If you liked this film, try Force of Evil
BEST IN SHOW 2000
Director: Christopher Guest
Mockumentary about quirky folks who enter their dogs in prestigious dog shows. The owners and trainers are way more competitive than the pooches that seem to take everything in stride. A very funny movie with a great cast of characters including Cornell alumna Jane Lynch, whose subtle takes are really hilarious and create the whole character each time she speaks or reacts sitting silently.
THE HOSPITAL 1971
Director: Arthur Hiller
Screenplay: Paddy Chayefsky
Chayefsky’s mocking and cynical view of a big city hospital at that time. George C. Scott is a bitter and disheartened doctor in a marvelous performance. Does he ever give any other kind of performance? No!
He contends with hospital bureaucracy, a crazy young woman, her patient father who has other plans than to lie quietly in his hospital bed and assorted mysteries as to why staff appears to be dropping dead for no clear reason. In addition, the neighborhood protesters are protesting loudly. There’s some dramatic lunacy going on while Chayefsky always delivers a sad serious message under all of it. –
If you liked this film, try Anatomy of a Murder, The Hustler, Dr. Strangelove or How I Stopped Worrying and Learned to Love the Bomb, The Flim-Flam Man, Patton
AND…IF YOU CAN FIND THIS ONE – FIND IT!
HARVARD BEATS YALE 29-29
Produced & Directed by Kevin Rafferty (2008)
The above title is NOT a typo. It’s a documentary about ‘the game’ as it’s known at Harvard…that took place at Harvard on November 23, 1968. As one blurb put it “preposterously entertaining’. As I and friends who saw this film said you will NOT be able to see how the title can happen until it actually does and why it’s true.
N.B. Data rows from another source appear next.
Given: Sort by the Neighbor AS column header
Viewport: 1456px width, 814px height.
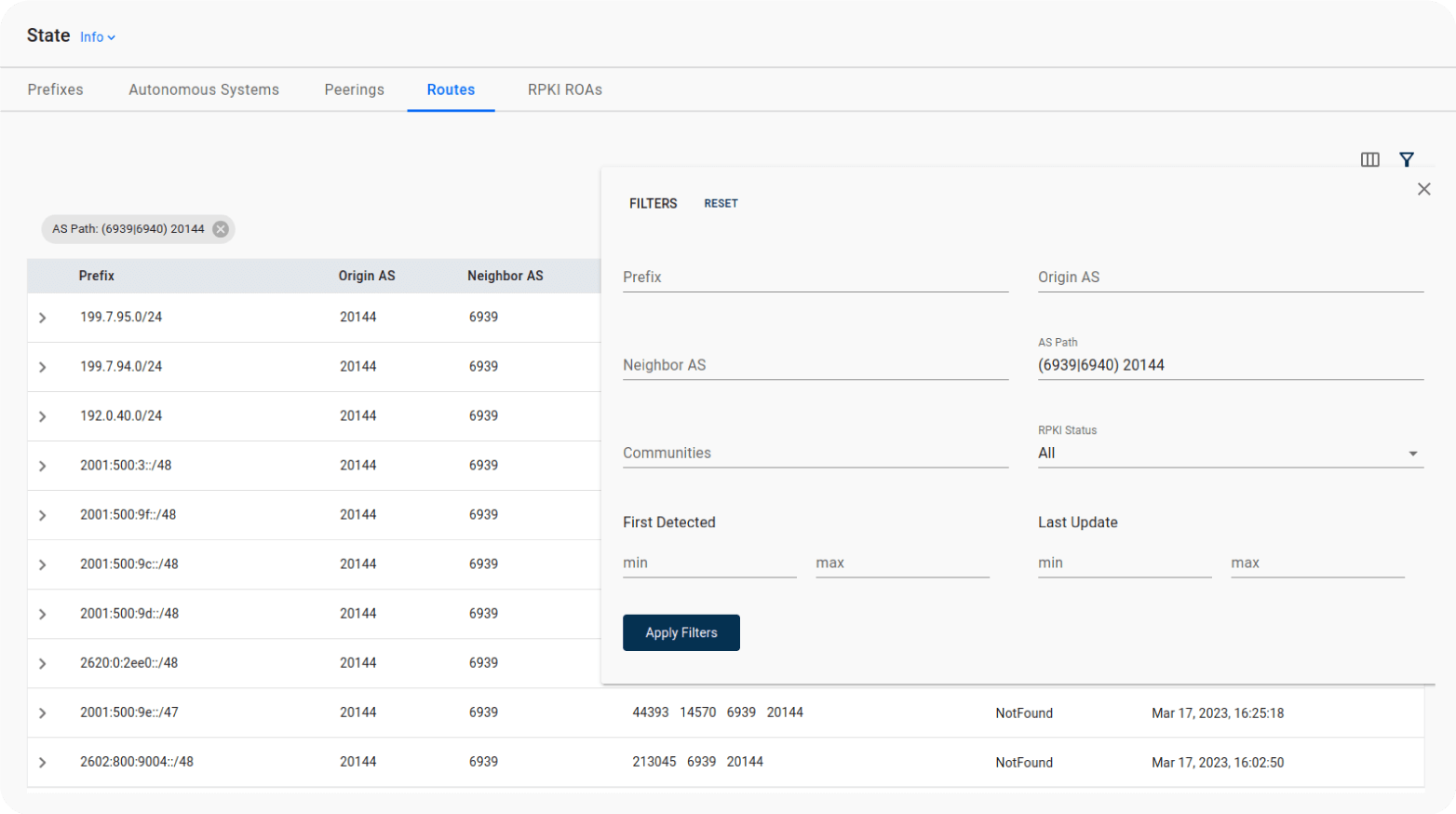Looking at the screenshot, I should 505,276.
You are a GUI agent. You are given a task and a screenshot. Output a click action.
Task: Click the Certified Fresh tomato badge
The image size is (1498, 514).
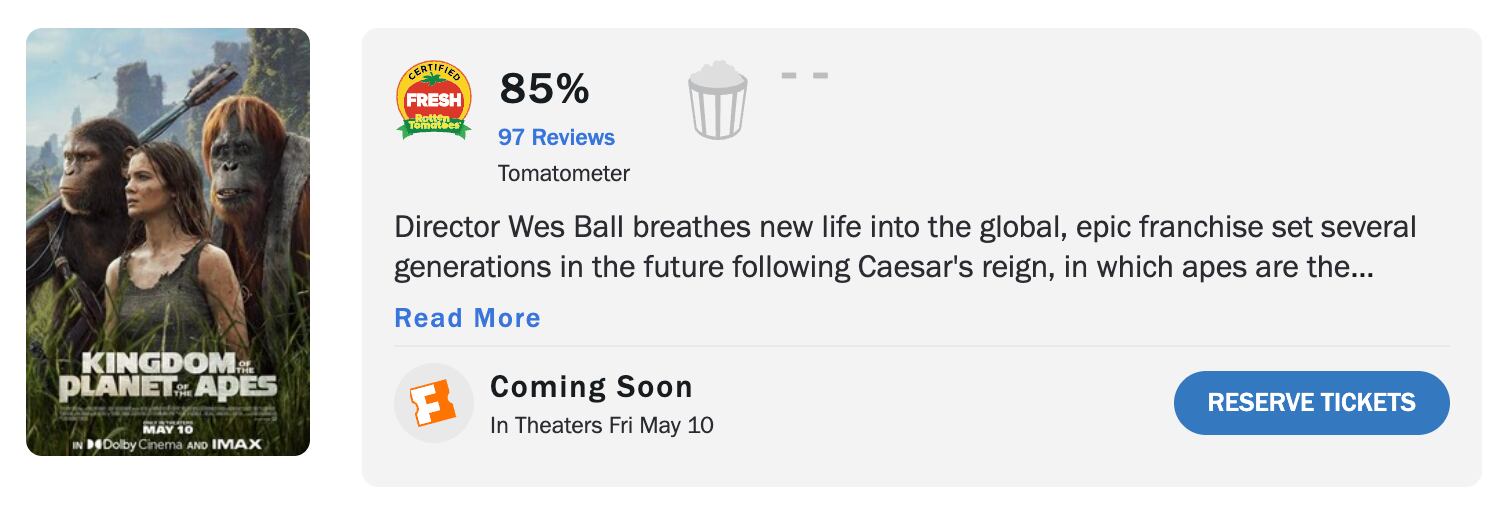pos(434,100)
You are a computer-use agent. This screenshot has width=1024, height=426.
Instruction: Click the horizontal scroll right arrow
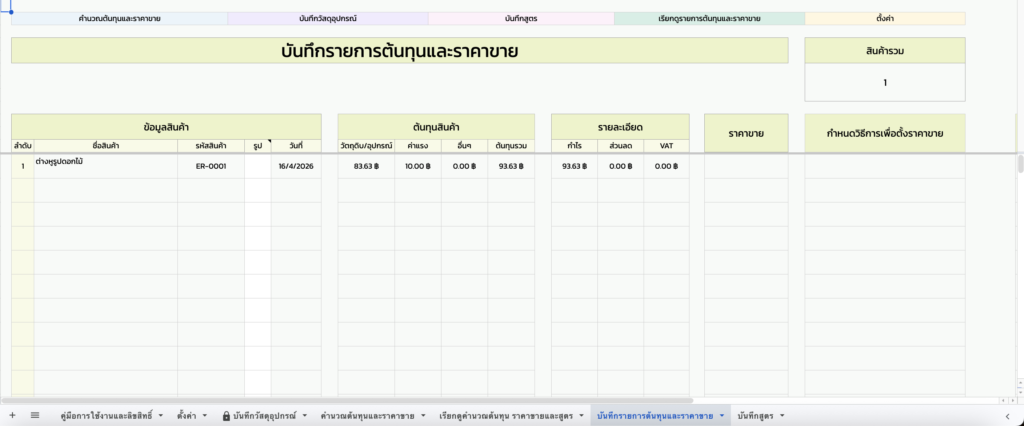[1013, 400]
I’m not kidding. This film is funny, thrilling and suspenseful. 10 stars! Viv - VR_bus5@roadrunner.com
Other random titles worth checking out:
State and Main, House of Games, The Winslow Boy(1999), Wag the Dog – all David Mamet
Room at the Top - 1959 British angry young man; Laurence Harvey & Simone Signoret are unforgettable
Anything w/Fred Astaire and Ginger Rogers; they’re all good. IMHO Swing Time is the best
Hail the Conquering Hero – Preston Sturges – in a league of its own among all his great films
The Best Years of Our Lives -1946 – William Wyler Robert Sherwood
Trouble in Paradise, The Shop Around the Corner – Ernst Lubitsch
Two for kids – National Velvet w/Elizabeth Taylor & The Secret Garden w/Margaret O’Brien
And so many others I don’t have room to list them.
And… if I may, let’s be grateful to all the folks out there who are working under all kinds of extraordinary conditions.